### Records supplied
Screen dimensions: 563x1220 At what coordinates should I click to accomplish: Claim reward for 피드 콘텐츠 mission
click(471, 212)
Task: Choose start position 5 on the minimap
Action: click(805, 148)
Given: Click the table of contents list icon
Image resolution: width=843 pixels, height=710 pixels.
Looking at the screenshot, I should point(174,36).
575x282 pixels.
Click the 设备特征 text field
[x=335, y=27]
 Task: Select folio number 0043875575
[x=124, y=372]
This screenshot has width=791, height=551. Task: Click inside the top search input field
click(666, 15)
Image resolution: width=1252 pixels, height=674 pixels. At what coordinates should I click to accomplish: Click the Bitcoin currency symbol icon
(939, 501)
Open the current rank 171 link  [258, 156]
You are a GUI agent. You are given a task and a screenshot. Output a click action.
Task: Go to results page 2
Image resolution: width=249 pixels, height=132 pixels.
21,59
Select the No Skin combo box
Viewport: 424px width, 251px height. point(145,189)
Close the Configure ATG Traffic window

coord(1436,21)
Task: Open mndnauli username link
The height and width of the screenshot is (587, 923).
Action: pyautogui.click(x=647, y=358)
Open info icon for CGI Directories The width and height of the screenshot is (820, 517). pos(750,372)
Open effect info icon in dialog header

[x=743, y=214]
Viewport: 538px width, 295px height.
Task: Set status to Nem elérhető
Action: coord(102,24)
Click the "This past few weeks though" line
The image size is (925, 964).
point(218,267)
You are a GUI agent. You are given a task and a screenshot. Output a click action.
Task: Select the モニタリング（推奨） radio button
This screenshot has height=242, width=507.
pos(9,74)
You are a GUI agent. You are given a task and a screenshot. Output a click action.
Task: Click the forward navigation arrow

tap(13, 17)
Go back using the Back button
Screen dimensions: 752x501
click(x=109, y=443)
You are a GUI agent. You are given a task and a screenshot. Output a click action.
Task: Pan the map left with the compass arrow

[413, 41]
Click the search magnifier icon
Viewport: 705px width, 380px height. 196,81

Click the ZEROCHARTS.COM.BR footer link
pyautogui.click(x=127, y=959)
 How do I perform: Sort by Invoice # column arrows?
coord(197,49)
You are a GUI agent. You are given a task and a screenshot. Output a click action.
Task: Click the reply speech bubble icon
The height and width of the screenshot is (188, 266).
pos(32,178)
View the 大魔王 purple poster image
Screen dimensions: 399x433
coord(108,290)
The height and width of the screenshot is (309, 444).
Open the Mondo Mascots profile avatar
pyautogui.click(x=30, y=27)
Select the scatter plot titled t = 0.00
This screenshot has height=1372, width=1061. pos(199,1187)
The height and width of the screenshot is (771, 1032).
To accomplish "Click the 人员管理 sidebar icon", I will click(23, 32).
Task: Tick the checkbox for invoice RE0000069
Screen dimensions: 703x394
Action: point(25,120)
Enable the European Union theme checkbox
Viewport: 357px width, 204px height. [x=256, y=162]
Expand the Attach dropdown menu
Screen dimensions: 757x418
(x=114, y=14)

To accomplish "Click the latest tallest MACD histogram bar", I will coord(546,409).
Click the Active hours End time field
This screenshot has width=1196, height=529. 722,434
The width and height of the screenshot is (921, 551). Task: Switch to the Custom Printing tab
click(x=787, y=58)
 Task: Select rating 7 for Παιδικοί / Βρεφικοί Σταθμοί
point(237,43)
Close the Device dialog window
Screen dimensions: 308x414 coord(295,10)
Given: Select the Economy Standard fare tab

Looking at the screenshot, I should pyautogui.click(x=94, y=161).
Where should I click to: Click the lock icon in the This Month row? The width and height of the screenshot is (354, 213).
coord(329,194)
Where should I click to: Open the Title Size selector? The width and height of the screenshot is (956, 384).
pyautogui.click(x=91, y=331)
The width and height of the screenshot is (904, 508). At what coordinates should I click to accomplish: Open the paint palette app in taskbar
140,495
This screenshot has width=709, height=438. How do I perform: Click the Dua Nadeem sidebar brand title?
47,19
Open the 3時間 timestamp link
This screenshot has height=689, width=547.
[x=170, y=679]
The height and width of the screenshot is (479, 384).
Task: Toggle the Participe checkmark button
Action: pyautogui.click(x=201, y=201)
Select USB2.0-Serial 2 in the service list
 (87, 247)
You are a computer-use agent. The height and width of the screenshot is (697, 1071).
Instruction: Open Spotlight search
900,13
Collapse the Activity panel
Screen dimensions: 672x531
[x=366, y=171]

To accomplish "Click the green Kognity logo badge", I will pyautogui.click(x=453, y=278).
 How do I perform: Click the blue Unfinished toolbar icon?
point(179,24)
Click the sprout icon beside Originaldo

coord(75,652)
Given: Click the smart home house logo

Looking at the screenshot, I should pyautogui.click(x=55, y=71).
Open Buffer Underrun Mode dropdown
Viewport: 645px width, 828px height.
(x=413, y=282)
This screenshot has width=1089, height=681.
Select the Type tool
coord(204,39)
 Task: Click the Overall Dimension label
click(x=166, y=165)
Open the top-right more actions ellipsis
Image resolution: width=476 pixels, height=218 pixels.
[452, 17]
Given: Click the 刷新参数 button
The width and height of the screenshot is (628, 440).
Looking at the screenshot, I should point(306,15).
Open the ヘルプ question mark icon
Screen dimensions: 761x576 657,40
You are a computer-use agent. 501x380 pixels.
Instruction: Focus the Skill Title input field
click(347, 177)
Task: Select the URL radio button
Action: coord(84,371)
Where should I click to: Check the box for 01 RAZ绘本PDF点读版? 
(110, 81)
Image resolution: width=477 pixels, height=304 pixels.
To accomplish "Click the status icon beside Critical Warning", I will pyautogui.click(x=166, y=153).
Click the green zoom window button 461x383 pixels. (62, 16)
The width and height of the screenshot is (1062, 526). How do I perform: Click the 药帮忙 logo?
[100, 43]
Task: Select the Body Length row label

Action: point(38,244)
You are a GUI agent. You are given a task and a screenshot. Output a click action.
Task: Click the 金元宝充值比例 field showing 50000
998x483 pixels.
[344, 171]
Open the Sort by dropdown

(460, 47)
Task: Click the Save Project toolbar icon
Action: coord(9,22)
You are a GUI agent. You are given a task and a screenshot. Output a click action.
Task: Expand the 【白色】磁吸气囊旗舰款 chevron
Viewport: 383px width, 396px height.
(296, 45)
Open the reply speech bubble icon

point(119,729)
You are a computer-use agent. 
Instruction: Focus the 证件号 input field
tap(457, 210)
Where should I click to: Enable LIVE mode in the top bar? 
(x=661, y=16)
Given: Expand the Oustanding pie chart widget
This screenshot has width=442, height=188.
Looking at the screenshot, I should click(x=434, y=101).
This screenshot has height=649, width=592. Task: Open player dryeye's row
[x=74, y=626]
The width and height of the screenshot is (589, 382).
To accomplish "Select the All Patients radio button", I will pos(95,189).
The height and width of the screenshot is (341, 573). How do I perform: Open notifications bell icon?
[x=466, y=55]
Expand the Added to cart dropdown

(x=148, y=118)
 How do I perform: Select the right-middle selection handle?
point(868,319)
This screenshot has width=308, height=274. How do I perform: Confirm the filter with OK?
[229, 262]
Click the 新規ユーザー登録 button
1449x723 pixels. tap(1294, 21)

### What is required
Take the entries above and return only the lines from the one with "How do I perform: Click the blue" to the one with "Image resolution: width=477", both included, unchanged.

### Exercise result
 How do I perform: Click the blue Unfinished toolbar icon?
point(179,24)
Click the sprout icon beside Originaldo

coord(75,652)
Given: Click the smart home house logo

Looking at the screenshot, I should pyautogui.click(x=55, y=71).
Open Buffer Underrun Mode dropdown
Viewport: 645px width, 828px height.
(x=413, y=282)
This screenshot has width=1089, height=681.
Select the Type tool
coord(204,39)
 Task: Click the Overall Dimension label
click(x=166, y=165)
Open the top-right more actions ellipsis
Image resolution: width=476 pixels, height=218 pixels.
[452, 17]
Given: Click the 刷新参数 button
The width and height of the screenshot is (628, 440).
Looking at the screenshot, I should point(306,15).
Open the ヘルプ question mark icon
Screen dimensions: 761x576 657,40
You are a computer-use agent. 501x380 pixels.
Instruction: Focus the Skill Title input field
click(347, 177)
Task: Select the URL radio button
Action: coord(84,371)
Where should I click to: Check the box for 01 RAZ绘本PDF点读版? 
(110, 81)
Image resolution: width=477 pixels, height=304 pixels.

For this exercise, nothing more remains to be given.